> TO DO
- A) Copy the passage of the NAJP testimonials from "WHAT FORMER FELLOWS" up to and including "Register (NAJP 2001-2002)" word for word.
- B) For each statement, say yes or no depending on whether the NAJP testimonials support it, and quote the words of the text that decide it. (i) Laura Bleiberg took a class at Columbia in Indian religions. (ii) Robert Brustein's NAJP year was 2001-2002. (iii) The program's mailing address is on Broadway.

> EXCERPT PROVIDED
--- begin ---
National Arts Journalism Program
2950 Broadway, Mail Code 7200
New York, NY 10027

tel: 212.854.1912, fax: 212.854.8129

WHAT FORMER FELLOWS ARE SAYING about the NAJP – a sampling of alumni testimonials:

"I feel quite strongly that I'm a better journalist as a direct result of my NAJP year. Being in New York I was able to reacquaint myself with the major American dance companies, which is so important if a critic outside New York is to be able to put them in the proper context when those companies tour to our hometowns. Second, I took a class at Columbia in Indian religions, which has helped me in reviewing traditional Indian dance. Finally, NAJP allowed me to gain invaluable insight into trends in arts education in this country. I owe all those experiences to NAJP."
Laura Bleiberg, dance critic, Orange County Register (NAJP 2001-2002)

"Throughout its short history, the National Arts Journalism Program has been an invaluable resource not only to the profession of criticism but to the practice of the arts. It is one of those essential university initiatives that provide a public face to academic ventures, and make the non-university community aware that we have a responsibility to the commonweal beyond teaching courses. I myself have been a grateful recipient of NAJP support during a time when I was writing a number of longer articles, and preparing for a book, that could not have been accomplished without its help."
Robert Brustein, theatre critic (NAJP 2002-2003)

"Arts writing practiced as daily journalism tends to accumulate experience, but not necessarily wisdom. The fellowship program at NAJP is precisely the pace-breaker that allows good writers and editors to become great ones."
--- end ---
> SUPPLIED INFORMATION
--- begin ---
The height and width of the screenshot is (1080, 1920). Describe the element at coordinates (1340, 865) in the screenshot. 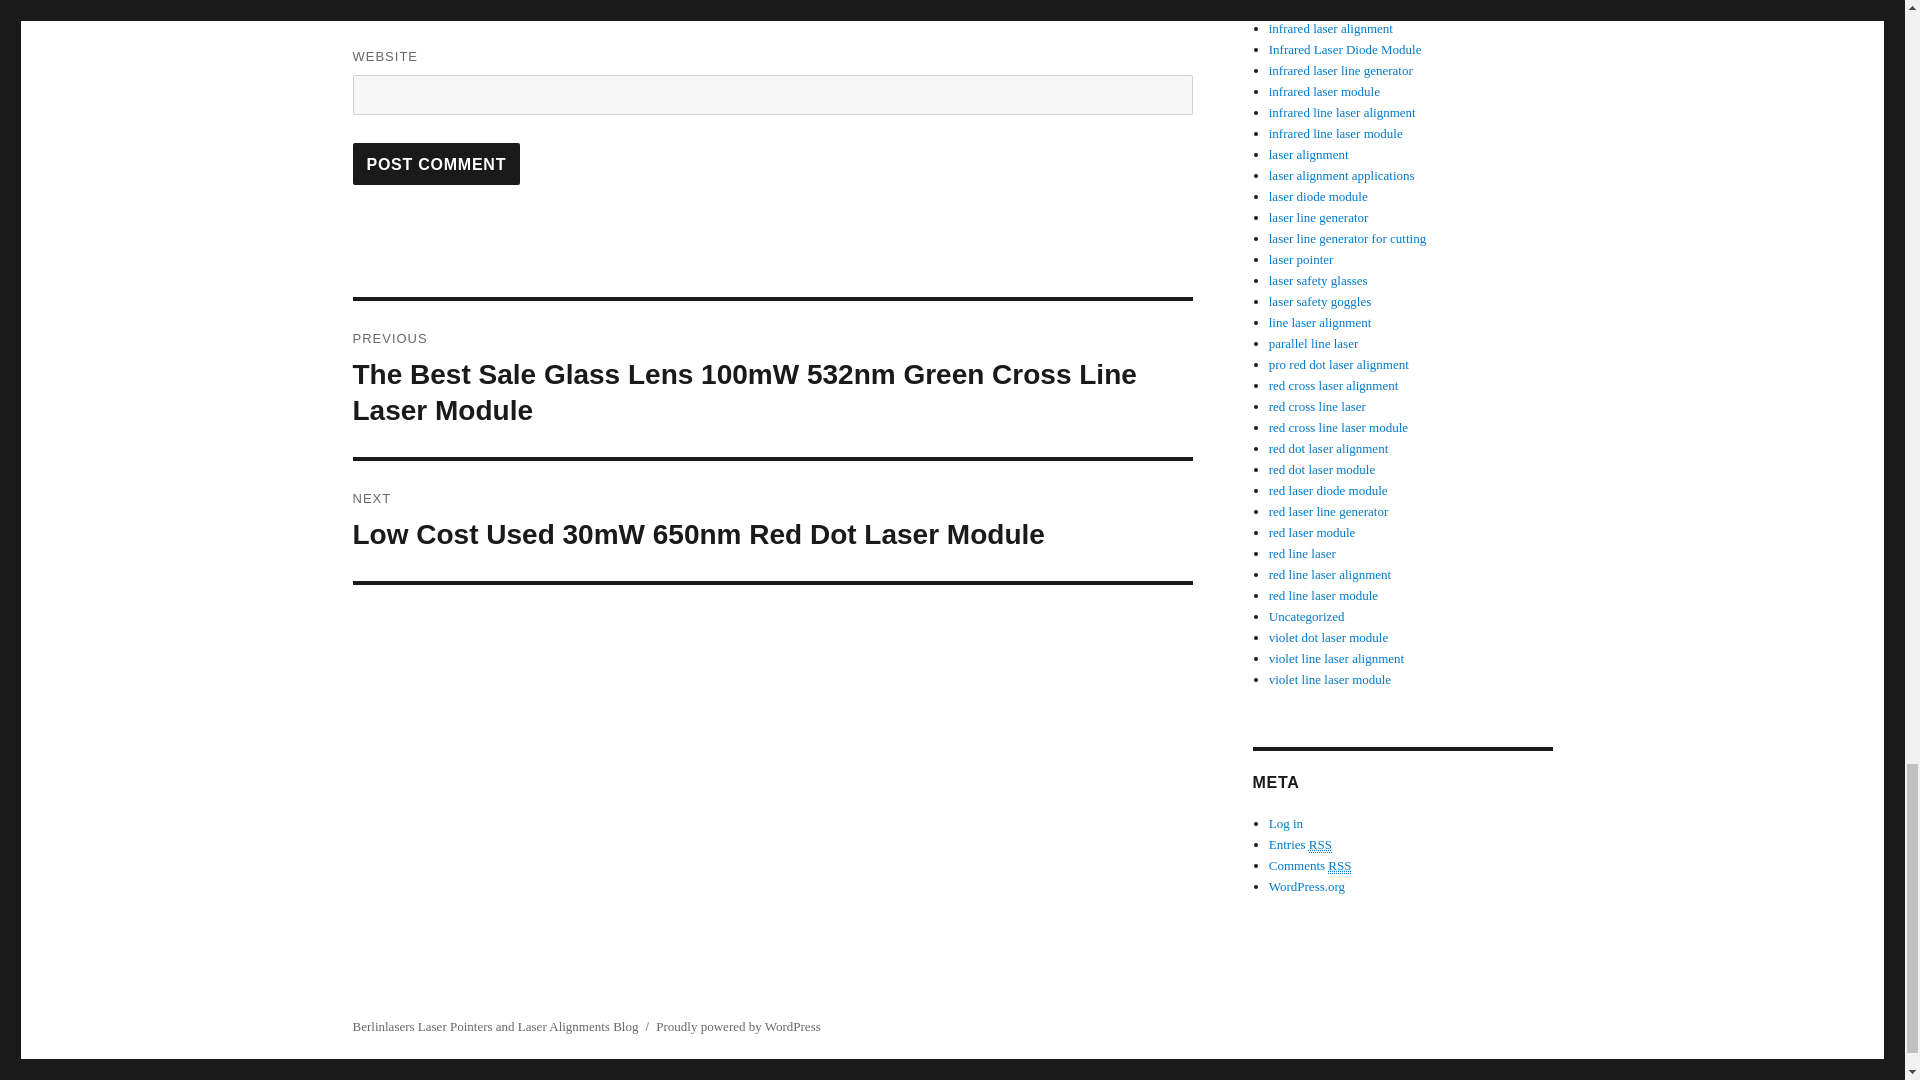

I see `Really Simple Syndication` at that location.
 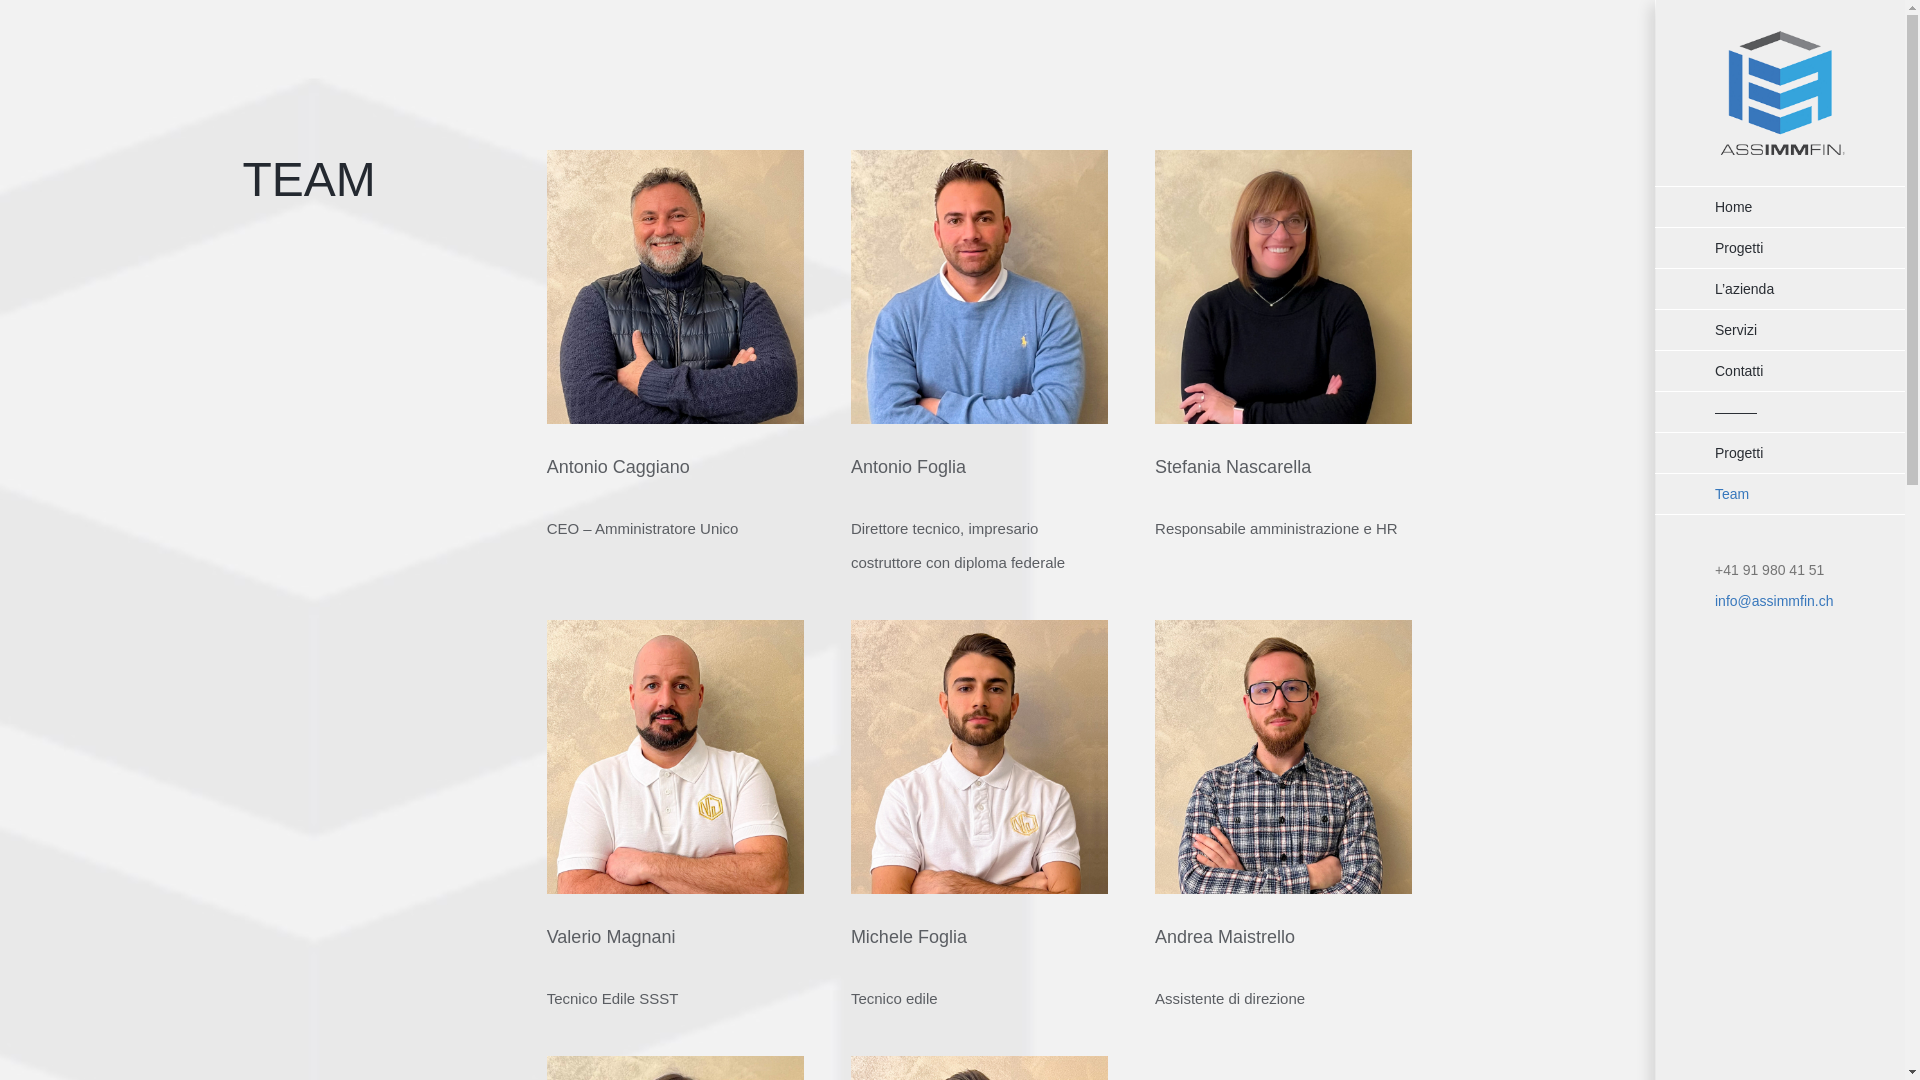 What do you see at coordinates (1780, 330) in the screenshot?
I see `Servizi` at bounding box center [1780, 330].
--- end ---
> EXPECTED ANSWERS
- A)
WHAT FORMER FELLOWS ARE SAYING about the NAJP – a sampling of alumni testimonials:

"I feel quite strongly that I'm a better journalist as a direct result of my NAJP year. Being in New York I was able to reacquaint myself with the major American dance companies, which is so important if a critic outside New York is to be able to put them in the proper context when those companies tour to our hometowns. Second, I took a class at Columbia in Indian religions, which has helped me in reviewing traditional Indian dance. Finally, NAJP allowed me to gain invaluable insight into trends in arts education in this country. I owe all those experiences to NAJP."
Laura Bleiberg, dance critic, Orange County Register (NAJP 2001-2002)

- B)
(i) Yes: "I took a class at Columbia in Indian religions"
(ii) No: "Robert Brustein, theatre critic (NAJP 2002-2003)"
(iii) Yes: "2950 Broadway, Mail Code 7200"